Assigned task: Using the data below, return every line that holds the word "Switch".

[Collected data entries]

--

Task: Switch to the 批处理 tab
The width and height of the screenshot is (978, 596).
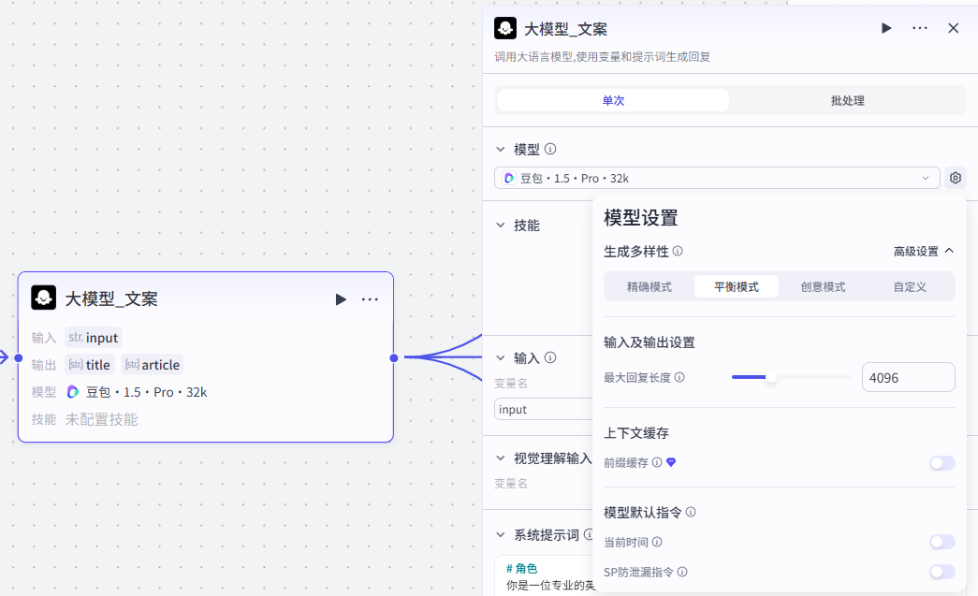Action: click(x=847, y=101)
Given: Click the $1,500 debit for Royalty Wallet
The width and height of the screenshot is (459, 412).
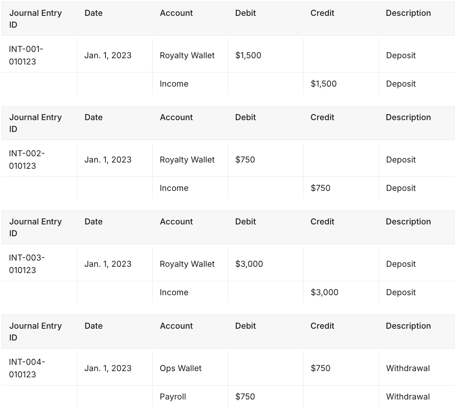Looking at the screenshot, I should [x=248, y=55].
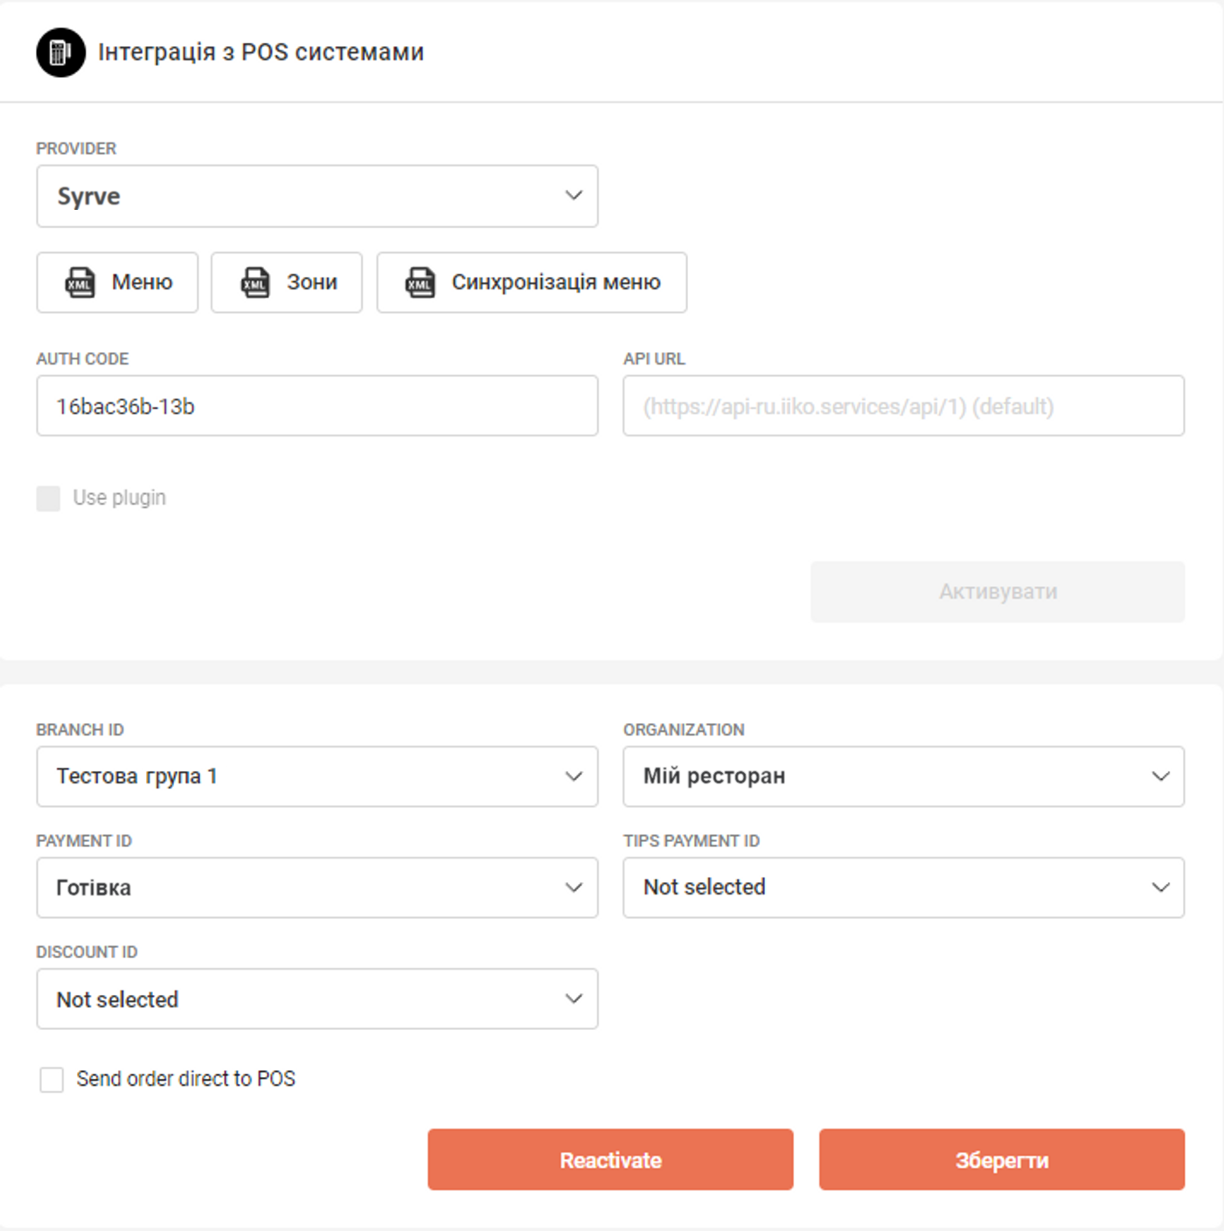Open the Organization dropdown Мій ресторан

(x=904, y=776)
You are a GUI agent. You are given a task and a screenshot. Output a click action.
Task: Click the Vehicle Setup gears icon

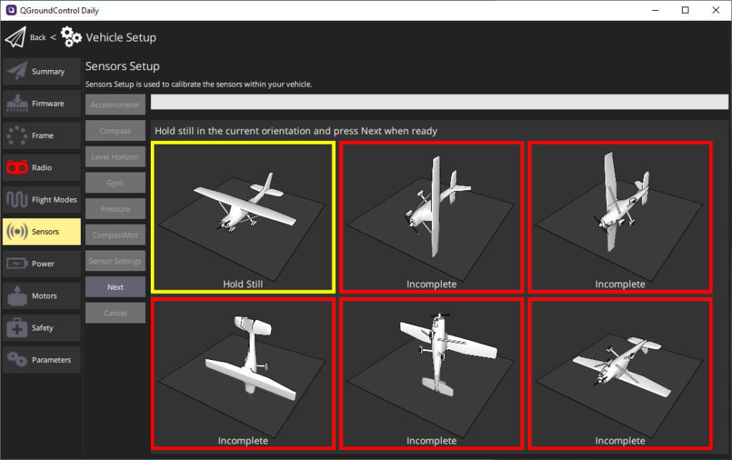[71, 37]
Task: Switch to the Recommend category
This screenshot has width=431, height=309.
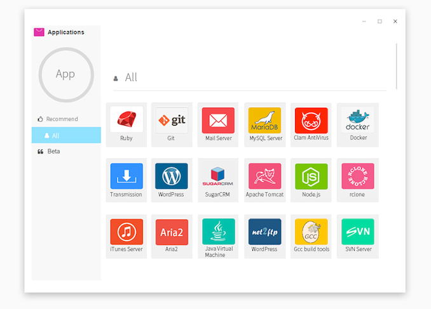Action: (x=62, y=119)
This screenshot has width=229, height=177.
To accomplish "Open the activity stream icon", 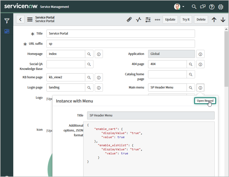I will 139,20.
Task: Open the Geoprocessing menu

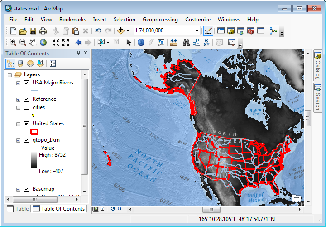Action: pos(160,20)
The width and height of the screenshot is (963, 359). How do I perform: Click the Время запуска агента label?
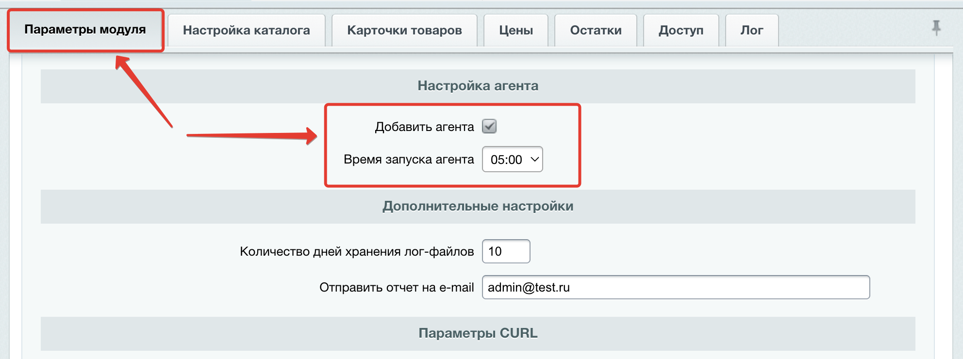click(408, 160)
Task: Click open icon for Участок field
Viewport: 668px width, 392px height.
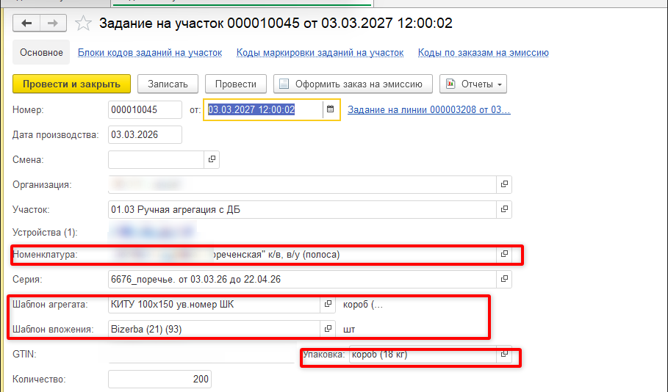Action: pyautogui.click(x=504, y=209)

--

Exercise response:
Task: Switch to the 批处理 tab
Task: Switch to the Recommend category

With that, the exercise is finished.